• BRIEF
Which lines below contain the word "agent"? Copy each one.

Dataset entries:
++++++++++

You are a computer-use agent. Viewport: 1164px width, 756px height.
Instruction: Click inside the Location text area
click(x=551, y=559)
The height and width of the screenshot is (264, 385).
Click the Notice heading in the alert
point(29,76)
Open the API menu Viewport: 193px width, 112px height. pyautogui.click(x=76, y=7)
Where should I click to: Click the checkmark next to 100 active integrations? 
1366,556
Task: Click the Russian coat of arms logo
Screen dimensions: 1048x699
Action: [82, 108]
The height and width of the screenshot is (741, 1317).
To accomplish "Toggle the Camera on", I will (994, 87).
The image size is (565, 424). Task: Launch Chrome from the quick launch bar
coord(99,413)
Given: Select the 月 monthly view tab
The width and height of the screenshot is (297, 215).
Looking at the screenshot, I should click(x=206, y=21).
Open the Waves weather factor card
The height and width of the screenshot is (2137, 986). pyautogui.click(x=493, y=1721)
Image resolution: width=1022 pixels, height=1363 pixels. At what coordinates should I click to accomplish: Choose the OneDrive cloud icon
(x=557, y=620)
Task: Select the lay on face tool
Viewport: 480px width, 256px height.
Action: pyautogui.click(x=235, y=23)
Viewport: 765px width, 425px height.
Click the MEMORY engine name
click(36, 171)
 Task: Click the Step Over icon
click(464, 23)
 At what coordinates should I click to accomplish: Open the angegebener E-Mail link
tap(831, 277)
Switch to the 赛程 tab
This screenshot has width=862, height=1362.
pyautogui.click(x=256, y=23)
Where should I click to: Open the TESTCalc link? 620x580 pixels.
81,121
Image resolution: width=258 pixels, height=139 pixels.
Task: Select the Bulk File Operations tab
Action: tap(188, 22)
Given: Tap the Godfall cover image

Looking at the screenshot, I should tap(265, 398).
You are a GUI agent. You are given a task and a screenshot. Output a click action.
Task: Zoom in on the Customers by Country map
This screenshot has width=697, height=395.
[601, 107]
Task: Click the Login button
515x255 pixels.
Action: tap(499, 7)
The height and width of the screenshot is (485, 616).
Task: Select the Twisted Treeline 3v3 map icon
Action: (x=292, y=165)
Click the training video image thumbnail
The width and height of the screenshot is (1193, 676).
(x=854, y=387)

++++++++++

• OUTPUT FOR THIS EXERCISE
You are a computer-use agent. Viewport: 1164px width, 756px height.
You are a GUI agent. You are given a task and a screenshot. Output a click action.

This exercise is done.